Lay out the lines of the rows below as a numbered list, omitting any blank lines. Leave the pictures out of your answer.

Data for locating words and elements
··········

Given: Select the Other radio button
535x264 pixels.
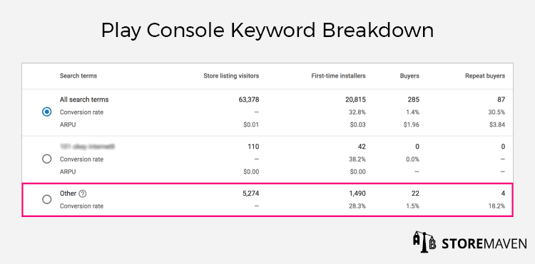Looking at the screenshot, I should point(47,199).
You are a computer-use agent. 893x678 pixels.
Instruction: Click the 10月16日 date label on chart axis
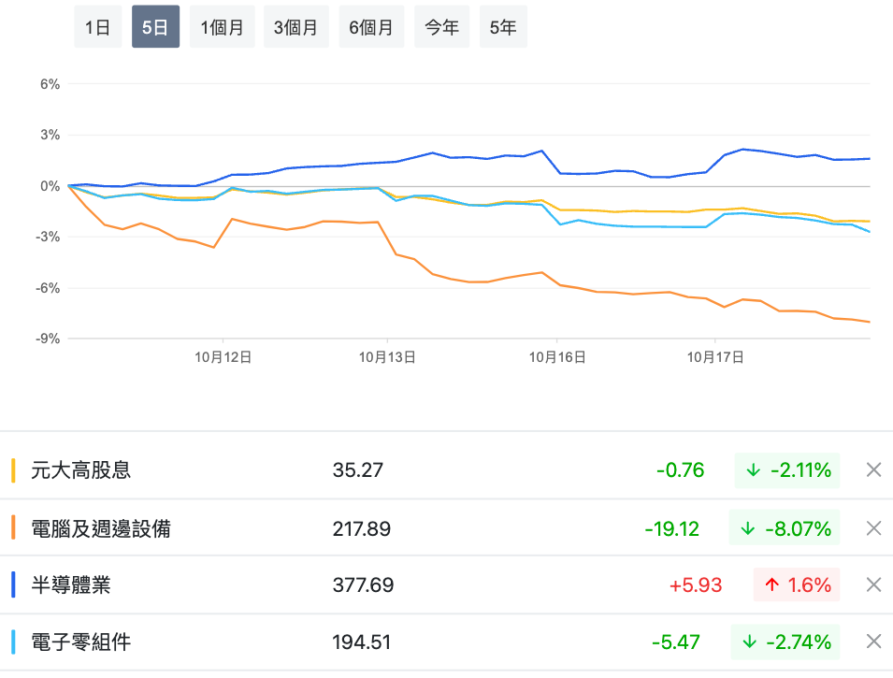coord(557,356)
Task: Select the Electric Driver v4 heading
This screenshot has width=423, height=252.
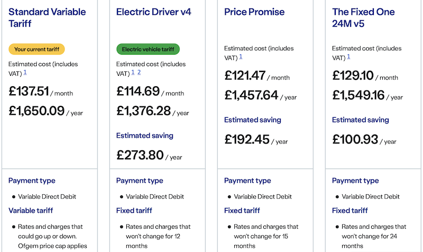Action: click(154, 12)
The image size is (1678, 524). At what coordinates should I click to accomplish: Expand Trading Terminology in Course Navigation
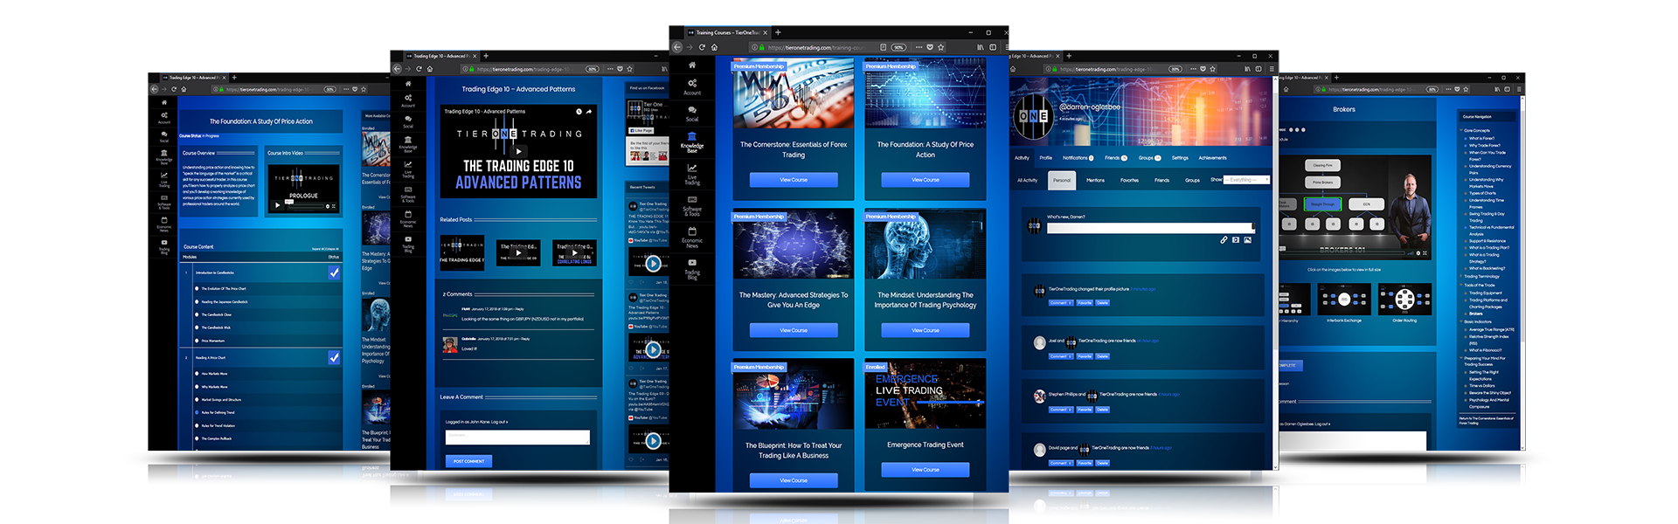(x=1460, y=277)
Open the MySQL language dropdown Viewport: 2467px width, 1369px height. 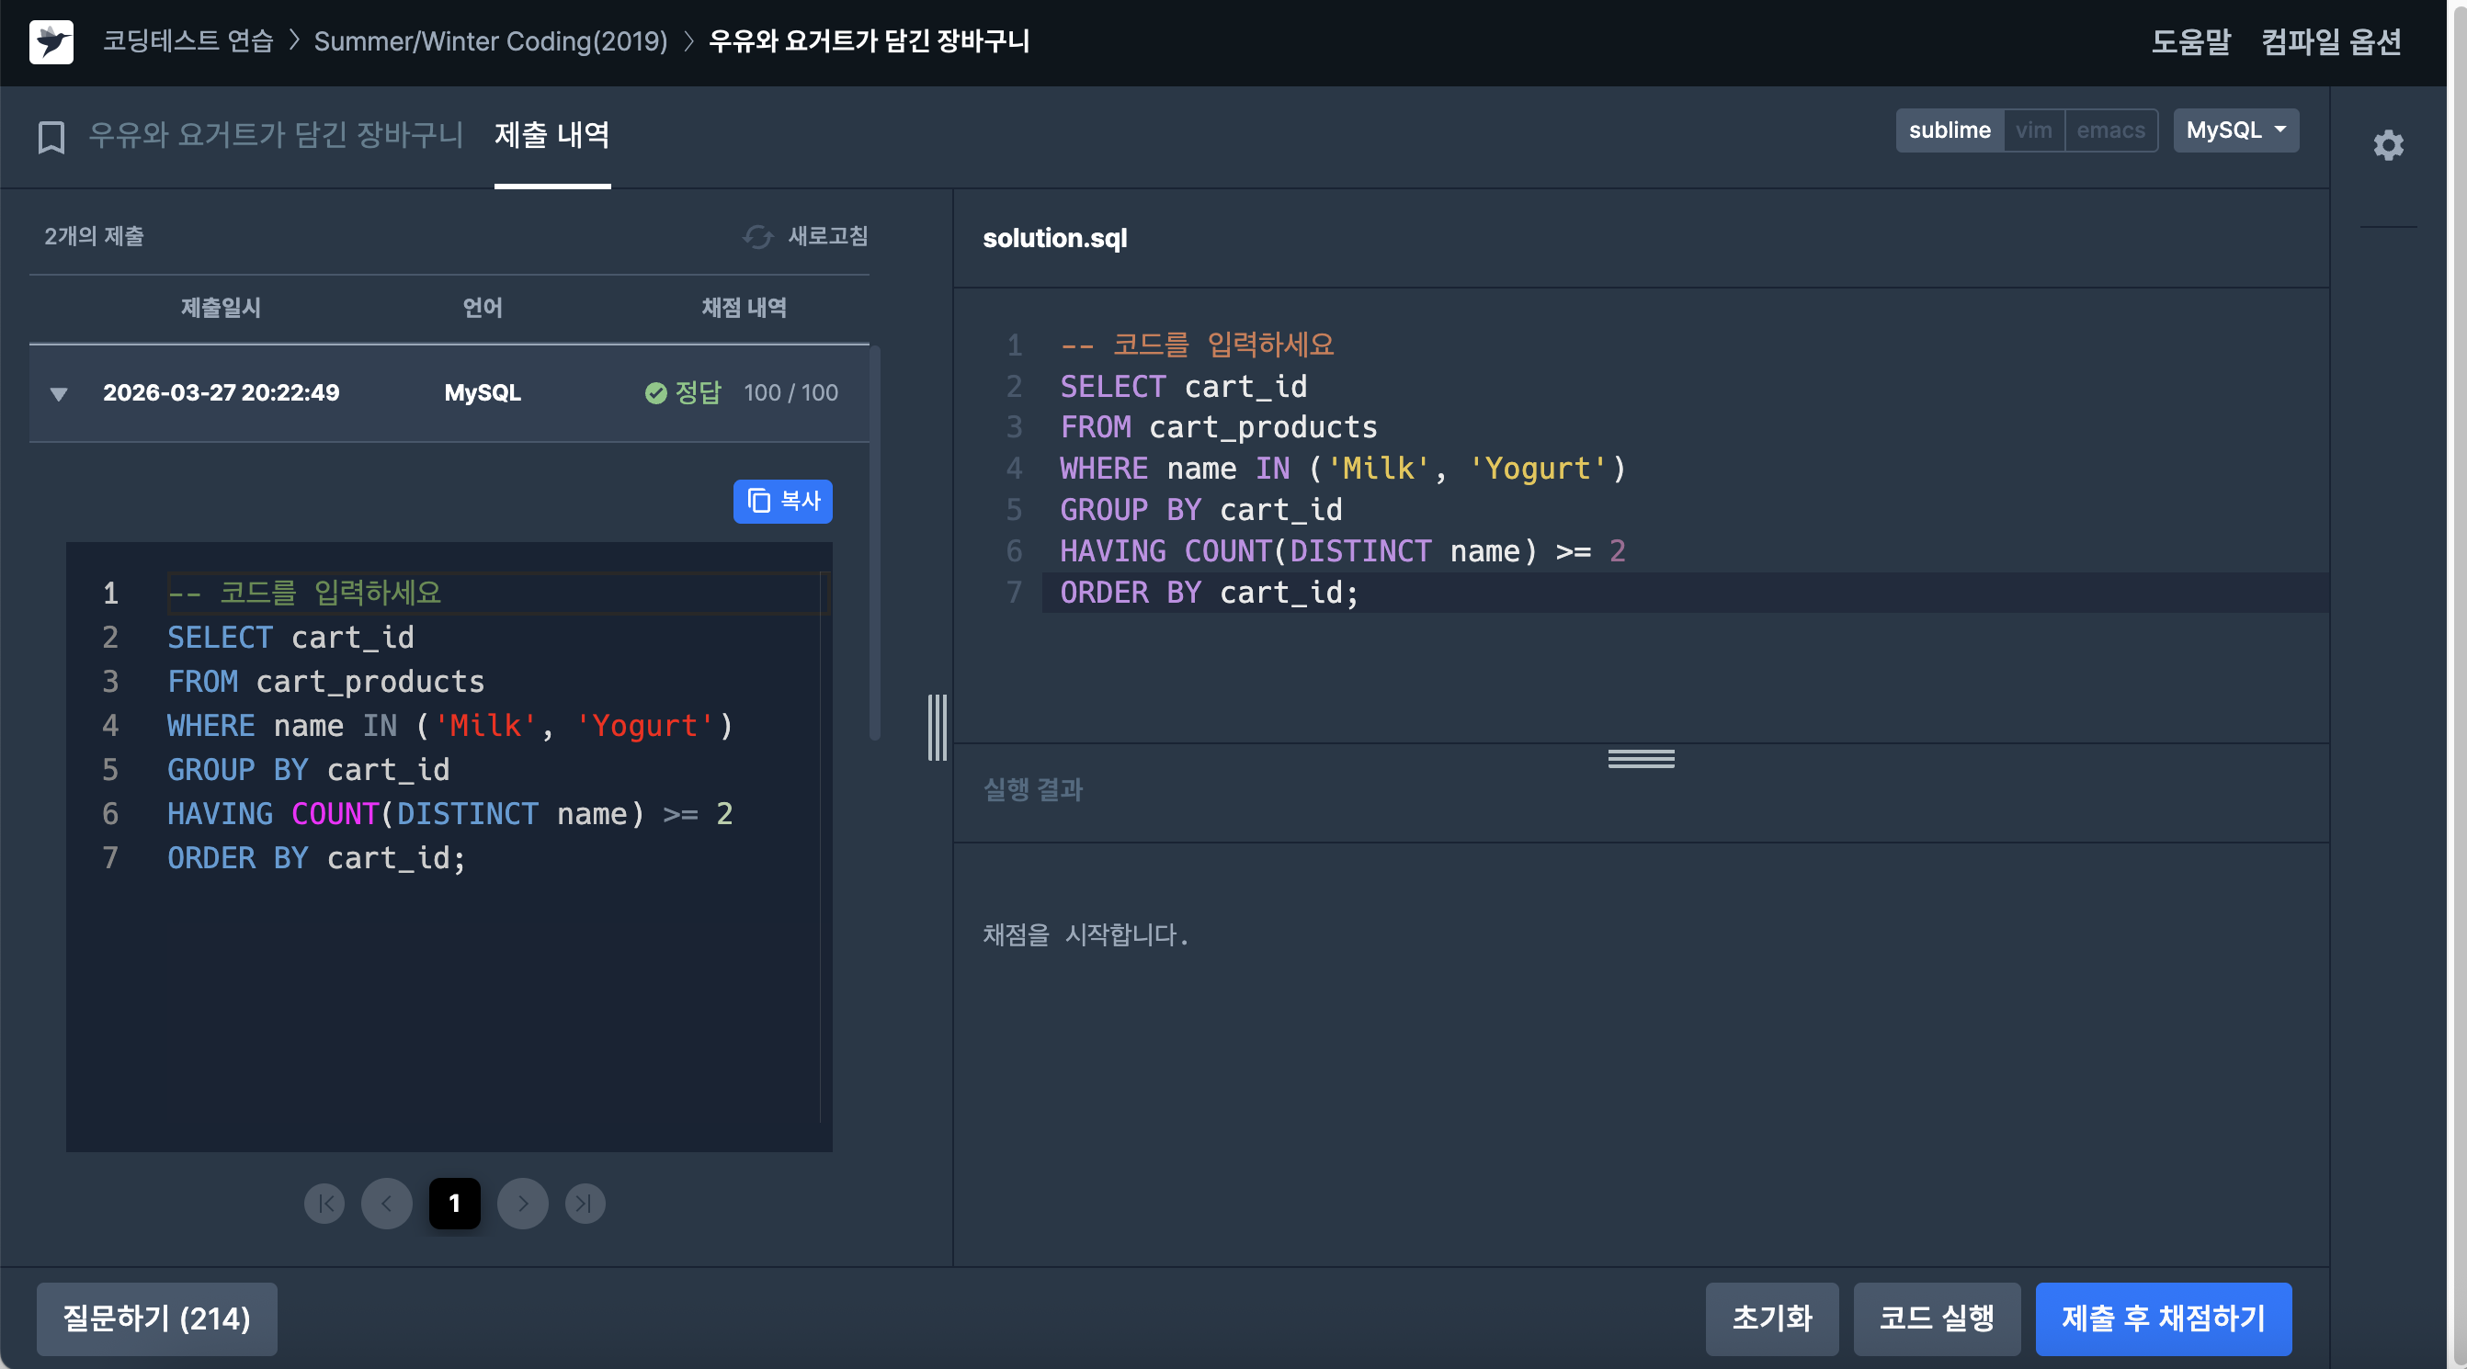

··········

## Reply:
1. Given: Select the Other radio button
2. 535x264 pixels.
3. Looking at the screenshot, I should point(47,199).
4. You are a computer-use agent. 893x678 pixels.
5. Instruction: Click the 10月16日 date label on chart axis
6. coord(557,356)
7. Task: Select the Electric Driver v4 heading
8. This screenshot has width=423, height=252.
9. Action: click(154, 12)
10. The image size is (1678, 524). At what coordinates should I click to accomplish: Expand Trading Terminology in Course Navigation
11. (x=1460, y=277)
12. Open the MySQL language dropdown Viewport: 2467px width, 1369px height. 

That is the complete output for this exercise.